A deputada aposentada na Padre
Chagas
A
deputada aposentada está sozinha, tomando seu chá num café da Padre Chagas. Seus
olhos plastificados contemplam, sem tristeza ou alegria, as últimas horas do
domingo frio, que escorrem junto com a garoa. Seu rosto tem marcas de décadas
de história recente do Rio Grande e do Brasil e sinais de procedimentos estéticos
revitalizadores bem-sucedidos.
Maquiagem
suave, cabelos de comprimento médio, penteado sóbrio, roupas clássicas, gestos
comedidos e a discreta cadeira numa mesinha de canto permitem que ela fique em
paz, anônima quase, em meio ao burburinho da Rua da Praia do século XXI.
O
cronista municipal a observa, mas não a aborda, acha melhor não invadir o
momento individual da senhora. Em que pensa a parlamentar jubilada? No marido,
nos filhos, nos netos? Será que pensa que deveria estar no calor do Rio de
Janeiro ou de Paris, nesta altura do ano e do campeonato?
Ou
será que pensa nas voltas loucas da política desse País e deste Estado? Depois
de várias décadas de atividade pública, de risos, lágrimas, aplausos e críticas,
perdas e ganhos, ela está tomando seu chá, em paz, sem alarde, talvez resignada.

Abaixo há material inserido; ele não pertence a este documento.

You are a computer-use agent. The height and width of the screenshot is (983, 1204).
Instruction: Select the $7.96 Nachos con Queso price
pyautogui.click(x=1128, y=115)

Não parece muito feliz. De certo ainda se sente indignada com os menores e
maiores de rua, com as injustiças, a corrupção, os descaminhos.
De
certo pensa que fez sua parte, que tentou fazer o melhor e que o mundo e as
pessoas são o que são. Talvez pense que acertou e errou, que viveu e deixou de
viver, que fez e não fez, como a maioria de nós. Ela deve pensar que está viva,
deixou a História para entrar na história. Não parece ter muita saudade da vida
pública e do poder. Talvez lembre
Fernando Pessoa: tudo vale a pena, se a alma não é pequena.
Ou
Mario Quintana: Todos estes que aí estão/atravancando o meu caminho/Eles passarão/
Eu passarinho! Talvez pense apenas no filme que verá, no jantar ou no remédio
que vai comprar. Cronistas imaginam, viajam na maionese, piram na batatinha,
inventam para caramba. Ela se levanta com calma, vai até o caixa. Depois, sai
caminhando, lentamente, com passos privados, elegantes, sumindo na noite, em
direção às luzes do shopping.
Ela
sabe que, muitas vezes, em porta de casa de parlamentar sem mandato, só o vento
bate. Mas sabe que viveu muito, que muito valeu a pena, que amanhã é segunda,
preto na folhinha, e que o segundo tempo ainda está longe de terminar.